Your task — Reproduce each of the following rows word for word, leaving nothing out and changing nothing.
╭──
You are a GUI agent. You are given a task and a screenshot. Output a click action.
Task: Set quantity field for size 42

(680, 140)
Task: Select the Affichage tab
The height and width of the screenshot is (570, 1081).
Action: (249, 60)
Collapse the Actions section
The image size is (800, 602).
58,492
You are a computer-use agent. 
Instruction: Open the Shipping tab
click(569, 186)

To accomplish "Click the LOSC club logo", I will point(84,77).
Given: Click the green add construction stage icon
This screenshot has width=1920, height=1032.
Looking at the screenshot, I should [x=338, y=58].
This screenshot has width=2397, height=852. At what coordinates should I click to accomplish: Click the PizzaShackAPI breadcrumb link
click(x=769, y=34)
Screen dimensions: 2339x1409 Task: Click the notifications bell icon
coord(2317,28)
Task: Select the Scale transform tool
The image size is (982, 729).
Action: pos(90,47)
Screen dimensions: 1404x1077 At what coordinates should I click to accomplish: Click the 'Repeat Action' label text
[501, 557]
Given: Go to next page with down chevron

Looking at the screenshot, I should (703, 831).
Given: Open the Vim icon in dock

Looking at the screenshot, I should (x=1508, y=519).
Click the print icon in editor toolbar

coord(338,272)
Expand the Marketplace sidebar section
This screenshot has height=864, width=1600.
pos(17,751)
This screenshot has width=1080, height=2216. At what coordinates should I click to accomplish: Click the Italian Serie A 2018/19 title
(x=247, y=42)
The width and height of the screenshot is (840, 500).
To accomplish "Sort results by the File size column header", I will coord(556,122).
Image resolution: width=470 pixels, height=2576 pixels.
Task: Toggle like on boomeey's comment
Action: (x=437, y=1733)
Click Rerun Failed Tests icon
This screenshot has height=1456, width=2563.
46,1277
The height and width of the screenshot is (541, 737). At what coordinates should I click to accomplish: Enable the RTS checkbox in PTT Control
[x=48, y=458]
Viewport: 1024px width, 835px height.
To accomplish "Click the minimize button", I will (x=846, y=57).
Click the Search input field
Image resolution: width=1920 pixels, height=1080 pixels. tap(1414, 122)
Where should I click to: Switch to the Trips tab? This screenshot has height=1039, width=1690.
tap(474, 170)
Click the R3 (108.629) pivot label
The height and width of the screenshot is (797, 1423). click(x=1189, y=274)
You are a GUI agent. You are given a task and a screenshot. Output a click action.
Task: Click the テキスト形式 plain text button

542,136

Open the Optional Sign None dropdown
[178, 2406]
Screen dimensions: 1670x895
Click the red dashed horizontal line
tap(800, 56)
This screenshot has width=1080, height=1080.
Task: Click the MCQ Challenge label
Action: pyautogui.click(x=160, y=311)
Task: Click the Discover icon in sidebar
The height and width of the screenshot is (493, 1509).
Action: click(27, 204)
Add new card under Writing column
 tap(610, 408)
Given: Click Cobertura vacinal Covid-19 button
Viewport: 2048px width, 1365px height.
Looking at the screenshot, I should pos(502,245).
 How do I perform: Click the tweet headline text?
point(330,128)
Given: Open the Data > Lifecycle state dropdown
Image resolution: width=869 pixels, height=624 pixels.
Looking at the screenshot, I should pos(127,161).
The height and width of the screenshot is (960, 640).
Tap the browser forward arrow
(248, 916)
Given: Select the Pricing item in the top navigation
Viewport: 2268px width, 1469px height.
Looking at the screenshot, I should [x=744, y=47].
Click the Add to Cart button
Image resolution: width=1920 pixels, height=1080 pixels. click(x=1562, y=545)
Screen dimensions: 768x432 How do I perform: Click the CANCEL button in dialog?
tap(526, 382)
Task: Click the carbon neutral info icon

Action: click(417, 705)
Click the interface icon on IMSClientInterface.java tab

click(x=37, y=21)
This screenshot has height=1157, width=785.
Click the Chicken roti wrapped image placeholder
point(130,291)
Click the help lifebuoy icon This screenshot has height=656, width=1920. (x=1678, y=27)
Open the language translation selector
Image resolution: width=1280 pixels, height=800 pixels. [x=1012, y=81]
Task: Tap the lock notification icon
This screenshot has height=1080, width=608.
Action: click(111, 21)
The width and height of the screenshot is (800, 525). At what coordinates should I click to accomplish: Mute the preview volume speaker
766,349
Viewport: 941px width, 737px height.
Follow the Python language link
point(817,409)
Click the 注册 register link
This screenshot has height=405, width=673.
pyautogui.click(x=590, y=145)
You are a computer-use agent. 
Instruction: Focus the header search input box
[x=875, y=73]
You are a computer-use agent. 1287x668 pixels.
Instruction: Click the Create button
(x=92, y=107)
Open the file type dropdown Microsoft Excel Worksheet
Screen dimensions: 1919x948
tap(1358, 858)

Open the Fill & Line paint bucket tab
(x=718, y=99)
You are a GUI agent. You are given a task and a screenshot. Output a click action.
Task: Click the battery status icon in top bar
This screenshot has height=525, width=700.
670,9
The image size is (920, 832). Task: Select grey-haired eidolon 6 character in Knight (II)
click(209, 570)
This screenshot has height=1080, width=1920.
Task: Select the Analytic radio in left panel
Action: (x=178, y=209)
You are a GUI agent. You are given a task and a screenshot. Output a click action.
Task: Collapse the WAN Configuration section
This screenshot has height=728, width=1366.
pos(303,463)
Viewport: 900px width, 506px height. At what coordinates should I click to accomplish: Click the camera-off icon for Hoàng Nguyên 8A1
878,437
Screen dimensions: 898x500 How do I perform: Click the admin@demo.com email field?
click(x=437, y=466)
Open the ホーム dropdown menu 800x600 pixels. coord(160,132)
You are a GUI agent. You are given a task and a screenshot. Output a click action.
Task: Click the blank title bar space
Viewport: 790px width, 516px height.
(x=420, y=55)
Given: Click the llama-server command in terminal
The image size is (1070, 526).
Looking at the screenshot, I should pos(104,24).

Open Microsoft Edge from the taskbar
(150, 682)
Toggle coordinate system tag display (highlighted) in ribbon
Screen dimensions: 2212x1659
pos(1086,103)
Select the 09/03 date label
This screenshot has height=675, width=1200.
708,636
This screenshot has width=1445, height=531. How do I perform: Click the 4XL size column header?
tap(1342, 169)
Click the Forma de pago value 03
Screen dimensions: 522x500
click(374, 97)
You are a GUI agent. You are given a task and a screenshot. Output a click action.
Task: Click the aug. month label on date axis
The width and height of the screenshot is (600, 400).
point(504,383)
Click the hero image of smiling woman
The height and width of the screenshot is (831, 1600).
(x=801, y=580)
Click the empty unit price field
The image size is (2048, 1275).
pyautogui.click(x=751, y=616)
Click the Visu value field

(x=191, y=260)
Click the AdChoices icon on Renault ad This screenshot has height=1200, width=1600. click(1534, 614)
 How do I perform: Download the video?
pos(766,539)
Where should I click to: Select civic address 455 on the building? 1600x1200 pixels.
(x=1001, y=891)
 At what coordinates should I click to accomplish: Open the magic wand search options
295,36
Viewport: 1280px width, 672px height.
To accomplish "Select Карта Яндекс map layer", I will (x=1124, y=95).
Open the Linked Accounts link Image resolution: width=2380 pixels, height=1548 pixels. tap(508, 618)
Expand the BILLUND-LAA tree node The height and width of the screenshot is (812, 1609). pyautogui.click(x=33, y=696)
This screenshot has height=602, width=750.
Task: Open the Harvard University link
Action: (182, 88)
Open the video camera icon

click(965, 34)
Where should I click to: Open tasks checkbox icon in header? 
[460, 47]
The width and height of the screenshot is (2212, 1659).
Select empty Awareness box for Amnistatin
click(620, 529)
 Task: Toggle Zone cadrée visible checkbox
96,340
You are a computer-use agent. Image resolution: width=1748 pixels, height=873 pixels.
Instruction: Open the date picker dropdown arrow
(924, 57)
╰──
Correct result —
You are a GUI agent. You are given a task and a screenshot. Output a click action.
Task: Set quantity field for size 42

(680, 140)
Task: Select the Affichage tab
The height and width of the screenshot is (570, 1081).
Action: (249, 60)
Collapse the Actions section
The image size is (800, 602).
58,492
You are a computer-use agent. 
Instruction: Open the Shipping tab
click(569, 186)

To accomplish "Click the LOSC club logo", I will point(84,77).
Given: Click the green add construction stage icon
This screenshot has width=1920, height=1032.
Looking at the screenshot, I should [x=338, y=58].
This screenshot has width=2397, height=852. At what coordinates should I click to accomplish: Click the PizzaShackAPI breadcrumb link
click(x=769, y=34)
Screen dimensions: 2339x1409 Task: Click the notifications bell icon
coord(2317,28)
Task: Select the Scale transform tool
The image size is (982, 729).
Action: pos(90,47)
Screen dimensions: 1404x1077 At what coordinates should I click to accomplish: Click the 'Repeat Action' label text
[501, 557]
Given: Go to next page with down chevron

Looking at the screenshot, I should (703, 831).
Given: Open the Vim icon in dock

Looking at the screenshot, I should (x=1508, y=519).
Click the print icon in editor toolbar

coord(338,272)
Expand the Marketplace sidebar section
This screenshot has height=864, width=1600.
pos(17,751)
This screenshot has width=1080, height=2216. At what coordinates should I click to accomplish: Click the Italian Serie A 2018/19 title
(x=247, y=42)
The width and height of the screenshot is (840, 500).
To accomplish "Sort results by the File size column header", I will coord(556,122).
Image resolution: width=470 pixels, height=2576 pixels.
Task: Toggle like on boomeey's comment
Action: (x=437, y=1733)
Click Rerun Failed Tests icon
This screenshot has height=1456, width=2563.
46,1277
The height and width of the screenshot is (541, 737). At what coordinates should I click to accomplish: Enable the RTS checkbox in PTT Control
[x=48, y=458]
Viewport: 1024px width, 835px height.
To accomplish "Click the minimize button", I will (x=846, y=57).
Click the Search input field
Image resolution: width=1920 pixels, height=1080 pixels. tap(1414, 122)
Where should I click to: Switch to the Trips tab? This screenshot has height=1039, width=1690.
tap(474, 170)
Click the R3 (108.629) pivot label
The height and width of the screenshot is (797, 1423). click(x=1189, y=274)
You are a GUI agent. You are given a task and a screenshot. Output a click action.
Task: Click the テキスト形式 plain text button

542,136

Open the Optional Sign None dropdown
[178, 2406]
Screen dimensions: 1670x895
Click the red dashed horizontal line
tap(800, 56)
This screenshot has width=1080, height=1080.
Task: Click the MCQ Challenge label
Action: pyautogui.click(x=160, y=311)
Task: Click the Discover icon in sidebar
The height and width of the screenshot is (493, 1509).
Action: click(27, 204)
Add new card under Writing column
 tap(610, 408)
Given: Click Cobertura vacinal Covid-19 button
Viewport: 2048px width, 1365px height.
Looking at the screenshot, I should pos(502,245).
 How do I perform: Click the tweet headline text?
point(330,128)
Given: Open the Data > Lifecycle state dropdown
Image resolution: width=869 pixels, height=624 pixels.
Looking at the screenshot, I should pos(127,161).
The height and width of the screenshot is (960, 640).
Tap the browser forward arrow
(248, 916)
Given: Select the Pricing item in the top navigation
Viewport: 2268px width, 1469px height.
Looking at the screenshot, I should [x=744, y=47].
Click the Add to Cart button
Image resolution: width=1920 pixels, height=1080 pixels. click(x=1562, y=545)
Screen dimensions: 768x432 How do I perform: Click the CANCEL button in dialog?
tap(526, 382)
Task: Click the carbon neutral info icon

Action: click(417, 705)
Click the interface icon on IMSClientInterface.java tab

click(x=37, y=21)
This screenshot has height=1157, width=785.
Click the Chicken roti wrapped image placeholder
point(130,291)
Click the help lifebuoy icon This screenshot has height=656, width=1920. (x=1678, y=27)
Open the language translation selector
Image resolution: width=1280 pixels, height=800 pixels. [x=1012, y=81]
Task: Tap the lock notification icon
This screenshot has height=1080, width=608.
Action: click(111, 21)
The width and height of the screenshot is (800, 525). At what coordinates should I click to accomplish: Mute the preview volume speaker
766,349
Viewport: 941px width, 737px height.
Follow the Python language link
point(817,409)
Click the 注册 register link
This screenshot has height=405, width=673.
pyautogui.click(x=590, y=145)
You are a computer-use agent. 
Instruction: Focus the header search input box
[x=875, y=73]
You are a computer-use agent. 1287x668 pixels.
Instruction: Click the Create button
(x=92, y=107)
Open the file type dropdown Microsoft Excel Worksheet
Screen dimensions: 1919x948
tap(1358, 858)

Open the Fill & Line paint bucket tab
(x=718, y=99)
You are a GUI agent. You are given a task and a screenshot. Output a click action.
Task: Click the battery status icon in top bar
This screenshot has height=525, width=700.
670,9
The image size is (920, 832). Task: Select grey-haired eidolon 6 character in Knight (II)
click(209, 570)
This screenshot has height=1080, width=1920.
Task: Select the Analytic radio in left panel
Action: (x=178, y=209)
You are a GUI agent. You are given a task and a screenshot. Output a click action.
Task: Collapse the WAN Configuration section
This screenshot has height=728, width=1366.
pos(303,463)
Viewport: 900px width, 506px height. At what coordinates should I click to accomplish: Click the camera-off icon for Hoàng Nguyên 8A1
878,437
Screen dimensions: 898x500 How do I perform: Click the admin@demo.com email field?
click(x=437, y=466)
Open the ホーム dropdown menu 800x600 pixels. coord(160,132)
You are a GUI agent. You are given a task and a screenshot. Output a click action.
Task: Click the blank title bar space
Viewport: 790px width, 516px height.
(x=420, y=55)
Given: Click the llama-server command in terminal
The image size is (1070, 526).
Looking at the screenshot, I should pos(104,24).

Open Microsoft Edge from the taskbar
(150, 682)
Toggle coordinate system tag display (highlighted) in ribbon
Screen dimensions: 2212x1659
pos(1086,103)
Select the 09/03 date label
This screenshot has height=675, width=1200.
708,636
This screenshot has width=1445, height=531. How do I perform: Click the 4XL size column header?
tap(1342, 169)
Click the Forma de pago value 03
Screen dimensions: 522x500
click(374, 97)
You are a GUI agent. You are given a task and a screenshot. Output a click action.
Task: Click the aug. month label on date axis
The width and height of the screenshot is (600, 400).
point(504,383)
Click the hero image of smiling woman
The height and width of the screenshot is (831, 1600).
(x=801, y=580)
Click the empty unit price field
The image size is (2048, 1275).
pyautogui.click(x=751, y=616)
Click the Visu value field

(x=191, y=260)
Click the AdChoices icon on Renault ad This screenshot has height=1200, width=1600. click(1534, 614)
 How do I perform: Download the video?
pos(766,539)
Where should I click to: Select civic address 455 on the building? 1600x1200 pixels.
(x=1001, y=891)
 At what coordinates should I click to accomplish: Open the magic wand search options
295,36
Viewport: 1280px width, 672px height.
To accomplish "Select Карта Яндекс map layer", I will (x=1124, y=95).
Open the Linked Accounts link Image resolution: width=2380 pixels, height=1548 pixels. tap(508, 618)
Expand the BILLUND-LAA tree node The height and width of the screenshot is (812, 1609). pyautogui.click(x=33, y=696)
This screenshot has height=602, width=750.
Task: Open the Harvard University link
Action: (182, 88)
Open the video camera icon

click(965, 34)
Where should I click to: Open tasks checkbox icon in header? 
[460, 47]
The width and height of the screenshot is (2212, 1659).
Select empty Awareness box for Amnistatin
click(620, 529)
 Task: Toggle Zone cadrée visible checkbox
96,340
You are a computer-use agent. Image resolution: width=1748 pixels, height=873 pixels.
Instruction: Open the date picker dropdown arrow
(924, 57)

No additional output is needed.